• [Arbeitsaufträge]
1. Nennen Sie alle Städte, die im Text über Bike o’bello vorkommen.
2. Schreiben Sie den Text über Bike o’bello im Anschluss an seinen letzten Satz weiter.

• [Text zum Lesen]
══════

In vier Jahrzehnten zum Online-Riesen

Die Anlehnung an das italienisierte Adjektiv
»picobello« beschreibt den Radsportbekleidungs-
händler Bike o’bello ziemlich passend: Optimierte Prozesse, ein umfassender Kundenservice und alle Zeichen auf Wachstum lassen das Unternehmerehepaar Nanni optimis-tisch in die Zukunft blicken.

Bike o’bello ist ein ziemliches Unikat. Sehr viele Unternehmen im Fahrradhandel pflegen eine gewisse Hassliebe zur Radbekleidung. Im letzten Jahrzehnt hat sich diese nur insofern aufgelöst, als oft das Segment einfach komplett aufgegeben wurde. Ganz anders Bike o’bello. Als Spezialist für Radbekleidung hat man sich im Markt für Fahrradklamotten nicht nur behauptet, sondern steht stärker da als je zuvor. Bis dahin wurde allerdings ein langer Weg zurückgelegt.

Der Anfang: Alleinstellungsmerkmal Profiteambekleidung

Der Radbekleidungsversand Bike o’bello feiert 2023 zwar sein 40-jähriges Jubiläum, aber die Geschichte der aktuellen Inhaber von Angelo und Anne Nanni beginnt erst im Jahr 2007. Denn in diesem Jahr übernahm das Ehepaar das Ladengeschäft im baden-württembergischen St. Leon-Rot sowie den zugehörigen Versandhandel. Der Diplom-Kaufmann, der in Köln und Mailand Betriebswirtschaftslehre studiert hat, brachte als Geschäftsführer größerer internationaler Spezialunternehmen bereits Erfahrung aus dem Versandhandel mit.

══════

• [Bereitgestellte Angaben]
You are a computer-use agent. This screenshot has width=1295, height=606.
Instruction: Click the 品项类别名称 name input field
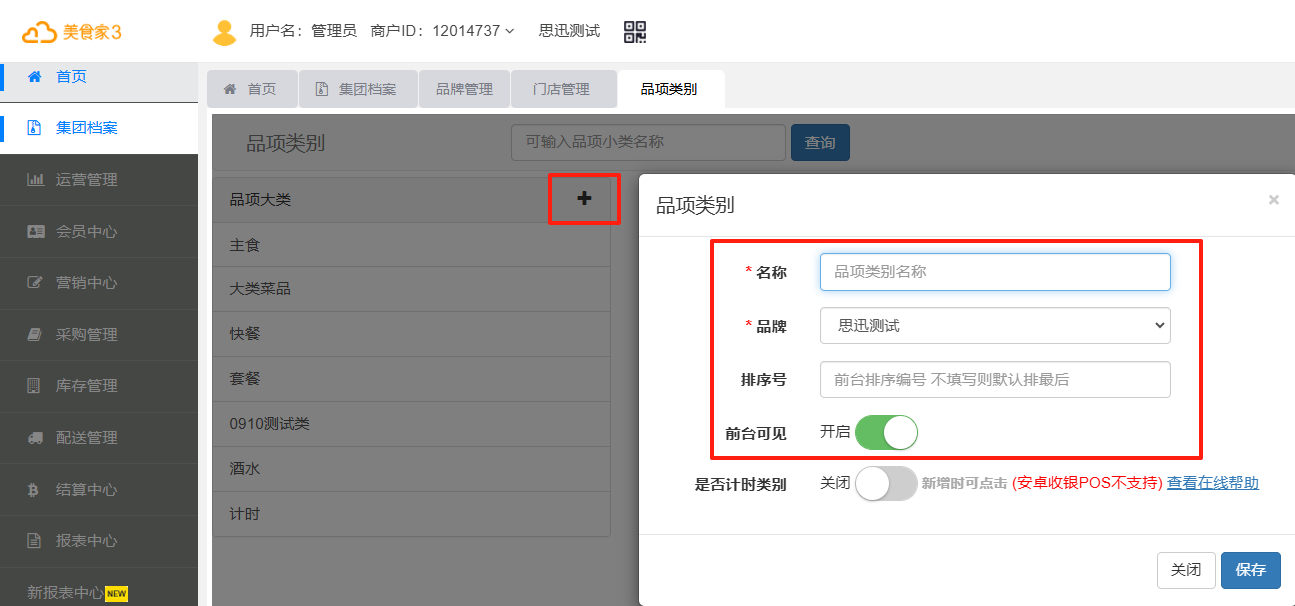994,272
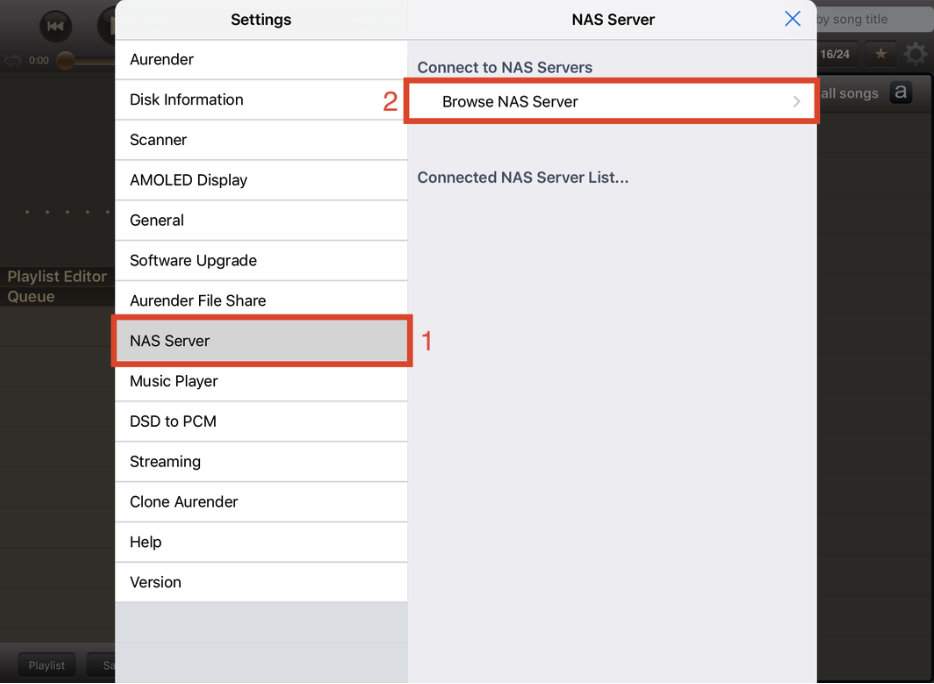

══════

• [Ergebnisse je Aufgabe]
1. St. Leon-Rot, Köln, Mailand

2.
Der stationäre Shop in Wiesloch vereint unter seinem Dach Bekleidung und Zubehör für verschiedene Radsportdiszplinen.

Rückblickend betrachtet Angelo Nanni die Übernahme als eine passende Gelegenheit, »weil wir viel einbringen konnten, vor allem das Know-how als E-Commerce-Fachmann, was dem Unternehmen gutgetan hat.« Dennoch war es wichtig, zunächst ein genaues Konzept zu entwickeln. Überhaupt scheint der Geschäftsführer ein sehr strukturierter Mensch zu sein, der kaum etwas dem Zufall überlässt, wenn er von Konzepten, Prozessen und Strategien spricht. Mit Bike o’bello war ein gesundes Nischenunternehmen gefunden, das mit Fahrradbekleidung innerhalb eines sehr guten Umfelds agierte und ein nachhaltiges, gesundes Wachstum versprach. Als Spezialist für Bekleidung kann Bike o’bello mit seinem Sortiment in die Tiefe und Breite gehen. Das verschafft dem Unternehmen Vorteile im Vergleich zum Fahrradfachhandel, für den Bekleidung oft lediglich eine Nebenbaustelle ist, wenn das Segment überhaupt noch angeboten wird.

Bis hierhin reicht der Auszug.